Requirement 1:
Using the transcript about the capture of the Hope, decide whether each statement agrees with it: (a) the Hope carried 1,500 barrels of powder; (b) Captain James Mugford was about 40 years old at the time; (c) Mugford survived the fight against the Royal Navy boats. Answer yes or no for each and quote the deciding words of the transcript.
Requirement 2:
Transcribe the passage of the transcript about the capture of the Hope that begins at the words "They captured the" and stop after the words "for several months.".

Source document:
|---|

He's got a couple of great books out there about the Revolution.
But in May, people forget, Patrick, that in 1776 there was a Civil War at the same time, internally, at the same time there was a Revolution.
And we also had a pandemic that was raging.
patrick k odonnel
There was a smallpox pandemic that hit North America at the time and divided us politically as well.
It was devastating.
But going back to May 17th, Steve, it's really an amazing story.
We have these small cruisers, Washington's cruisers, which are initially fishing boats and merchant boats, and these marble headers really form the origins of the U.S.
unidentified
Navy.
patrick k odonnel
And it's not necessarily a... The story of the early Navy is a little bit on the rough side.
I mean, these guys, there's initially a mutiny.
They invade Canada without authorization.
But on May 17th, they did something that was absolutely extraordinary.
They captured the greatest transport that was laden with powder of a war.
At this time, Washington's army, many of the men only had about 10 cartridges in their cartridge boxes.
They could hardly even launch an offensive against the British, or even defend themselves.
And all of a sudden, this ship shows up that they seize, on the high seas, with this small transport that goes up against the Royal Navy, and they capture the Hope.
And the Hope contains 1,500 barrels of powder, enough to supply either army for several months.
And it falls in the hands of Captain James Mugford, who's only about 27 years old at the time, from Marblehead, Massachusetts.
And he brings in the ship on the exact day that this is a National Day of Prayer and Thanksgiving, and prayers are answered.
The ship actually grounds itself in Boston Harbor, but small boats go out to bring out the powder, and it's then that the British launch a counterattack, and Captain Mugford has to fight for his life as five boats Five boats from the Royal Navy attacked his ship, which is known as the Franklin and the Lady Washington, these two ships.
And they have to fend off boarders.
And it's a really amazing story of ship-to-ship, hand-to-hand combat.
And Mugford himself is dealing death with both hands.
That's what one of the accounts reads.
He has a sword in one hand and a pistol in the other.
And it's at that point he's actually killed.
And one of the first captains for the Marble Hunters that's killed in action.
steve bannon
This is where we're going to get to next with Washington.
It was really Lincoln that set up Thanksgiving as we know it today, the fourth Thursday in November.

|---|

The data:
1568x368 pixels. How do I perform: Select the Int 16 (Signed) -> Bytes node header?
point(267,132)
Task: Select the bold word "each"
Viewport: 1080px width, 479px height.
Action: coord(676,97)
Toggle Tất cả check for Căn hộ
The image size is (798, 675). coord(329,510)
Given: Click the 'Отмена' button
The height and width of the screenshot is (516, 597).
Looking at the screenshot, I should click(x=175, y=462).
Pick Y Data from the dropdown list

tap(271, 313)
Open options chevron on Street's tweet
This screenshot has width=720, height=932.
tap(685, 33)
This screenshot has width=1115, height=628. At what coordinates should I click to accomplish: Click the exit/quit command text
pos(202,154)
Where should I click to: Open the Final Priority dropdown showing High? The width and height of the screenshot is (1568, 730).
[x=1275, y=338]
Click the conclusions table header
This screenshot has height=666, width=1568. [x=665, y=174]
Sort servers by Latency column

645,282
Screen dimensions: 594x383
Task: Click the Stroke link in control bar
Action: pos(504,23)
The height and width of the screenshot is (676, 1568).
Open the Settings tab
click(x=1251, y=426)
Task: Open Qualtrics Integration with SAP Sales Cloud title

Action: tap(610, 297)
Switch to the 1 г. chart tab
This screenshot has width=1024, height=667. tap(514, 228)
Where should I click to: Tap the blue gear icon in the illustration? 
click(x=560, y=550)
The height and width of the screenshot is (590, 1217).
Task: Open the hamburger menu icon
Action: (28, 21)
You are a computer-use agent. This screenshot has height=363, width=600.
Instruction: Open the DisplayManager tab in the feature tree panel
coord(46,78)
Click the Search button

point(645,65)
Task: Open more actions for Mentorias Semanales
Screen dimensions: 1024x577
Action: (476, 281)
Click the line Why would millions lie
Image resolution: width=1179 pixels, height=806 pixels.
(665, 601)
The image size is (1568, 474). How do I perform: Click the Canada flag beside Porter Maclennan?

|---|

Written response 1:
(a) Yes: "And the Hope contains 1,500 barrels of powder"
(b) No: "who's only about 27 years old at the time"
(c) No: "And it's at that point he's actually killed."

Written response 2:
They captured the greatest transport that was laden with powder of a war.
At this time, Washington's army, many of the men only had about 10 cartridges in their cartridge boxes.
They could hardly even launch an offensive against the British, or even defend themselves.
And all of a sudden, this ship shows up that they seize, on the high seas, with this small transport that goes up against the Royal Navy, and they capture the Hope.
And the Hope contains 1,500 barrels of powder, enough to supply either army for several months.